Los vi al entrar, sentados frente a frente. No se veían tan frecuentemente como para estar cómodos. Se ponían al día contándose cosas vanas. Habían llegado al acuerdo de no hablar de ella. Nombrarla dolía demasiado. Lo suyo acabó por su culpa. Por no ser capaz de ofrecerle nada más que rutina y sexo. Ahora estaba sólo. En silencio. Viendo cómo su hijo terminaba de ahogarse en ketchup.
A aquel pequeño astronauta se le rompió el cordón umbilical que lo unía a su nave espacial. Quedó suspendido en la nada, entre estrellas y pedruscos, preguntándose si no se habría dejado abierta la puerta del congelador de casa.
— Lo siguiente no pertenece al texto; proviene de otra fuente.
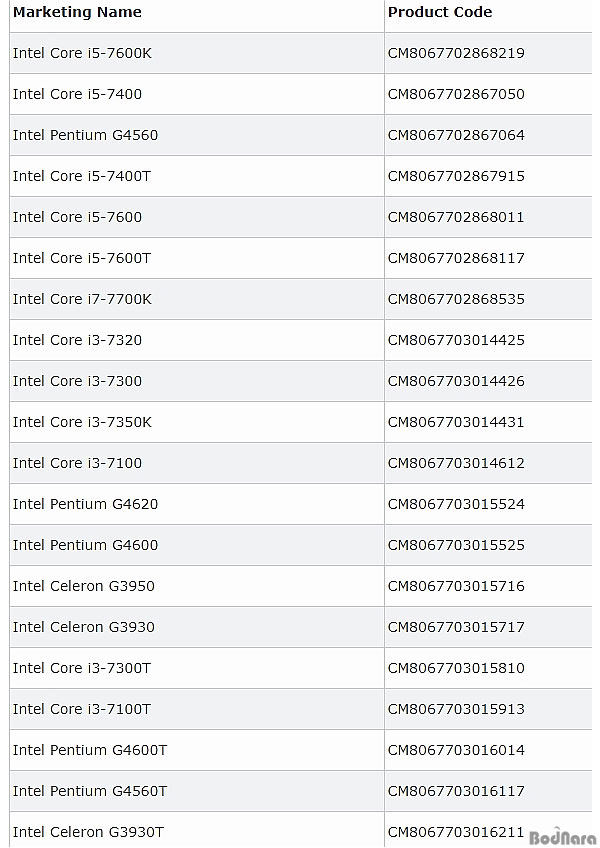Viewport: 600px width, 848px height.
Task: Click product code CM8067703015525
Action: coord(456,545)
Si la vecina se acordaría de regarle las plantas. Si estarían listos los zapatos que había llevado a arreglar.
En aquel momento, las nimiedades más nimias, adquirieron carácter de asunto de Estado.
No soporto a las personas que no tienen sentido del humor. Las tiesas incapaces de esbozar ni una sutil sonrisa. Las que racionalizan los chistes, las que acaban no entendiéndolos. No soporto cuando ponen esa mueca de, "¿y qué?". Dicen del sentido común, que es el menos común de los sentidos. Pienso que el sentido del humor es cosa muy seria. Y de obligado cumplimiento. Y que debería haber un Ministerio que se dedicara a ello.
Que quiten el de Cultura, total, hoy en día no sirve para nada.
Ya he conseguido ponerme de mal humor. No ha sido difícil. No me ha costado mucho. Tengo la sensación de que nada funciona y yo también hago todo mal. Que siempre llego tarde a todas partes y que soy una mongola de pegada. Me han quitado las pilas y se me han oxidado los circuitos. Y por las mañanas, me cuesta aún más pensar.
Cosas que no sé:
1. No sé subirme a tarimas.
2. No sé hablar en público.
3. No sé desenvolverme con soltura en los lunch.
4. No sé quedar bien.
Cosas que sé:
1. Sé tropezarme en el momento más oportuno.
2. Se tartamudear a la perfección.
3. Sé ponerme tibia a tortillas y croquetas y no decir ni palabra.
5. Sé quedar fatal, diciendo a dos personas que no me acuerdo de su cara en un margen de 20 minutos.
El pequeño enterrador de cuerpos pequeños no podía conciliar el sueño. Acababa de morir el único hombre grande del pueblo y no cabía en ninguno de los pequeños nichos que con tanto esmero y labor casi artesanal, había construido a lo largo de su carrera como enterrador.
Llegado el día del entierro, y habiendo descartado partir el cuerpo del hombre grande en dos, se decidió por consenso entre la familia y los concejales, acurrucarlo en posición fetal.
Hasta que a todos les entró un miedo atroz a que volviera a nacer.
Quizá si nos echáramos esas gotas en los ojos lo veríamos todo mucho más claro. Veríamos que nuestros hijos son un desastre, que la vecina del quinto miente, que nuestro marido busca una aventura como sea y no se da más que batacazos contra la barra del bar, que la de los periódicos devuelve mal los cambios y que la caja de ahorros nos hace la pascua.
Mejor nos quedamos con nuestras cataratas mentales. Creo que sí.
Me obsesionan. Los cambios, las revoluciones, la huída hacia adelante. La carrera que no mira hacia atrás. Me obsesiona ser tú, contigo. Ser lo que se es y no lo que nos han dicho que es mejor ser. Me obsesiona esta vida, que no parece acabar. Quizá algún día me dé por encaramarme a algún edificio emblemático y con mi cobardía por bandera, soltar lo que tenga que soltar y a quien tenga que soltar.
Hasta que venga la dignísima policía a escupirme en la cara, allí aguantaré.
Sin ánimo de resultar abstracta, diré que es francamente complicado tocar el triángulo con los ojos cerrados. El sonido nunca es el que en un principio se buscaba. A veces suen un tintineo agradable. Otras un golpe seco al aire. Feo.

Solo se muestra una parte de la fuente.